Several construction projects are underway leading into the fall semester
The Facilities and Services Department dedicates itself to small and large continuous campus improvements throughout the year. The department’s summer projects ranged from construction of the new football stadium to creating a recreational area by the Wellness Center to conserving energy by focusing more efforts into using higher efficiency utilities and appliances.
Facilities and Services has aimed to get the bulk of the noisiest projects completed in order to avoid learning disruption in the fall semester.
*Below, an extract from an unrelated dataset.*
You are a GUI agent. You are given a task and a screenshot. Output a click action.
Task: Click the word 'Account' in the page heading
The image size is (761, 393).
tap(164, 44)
This also includes projects that could disrupt the functionality of campus, such as a large section of land blocked off for construction.
“This summer we were able to take the hills out of the roads [by the Wellness Center and Union] and make more crosses, and we also intend to connect the football field and the residential halls, which will be done by Ag Engineering,” Associate Vice President of Facilities and Services Dean Kattelmann said. “[This was to] let students have more recreation spaces and deal with the runoff of water issues … By Hobo Day we should have a nice recreation area out there.”
While there is much anticipation for the Dana J. Dykhouse stadium, there is still some controversy surrounding it and where else the money could have gone.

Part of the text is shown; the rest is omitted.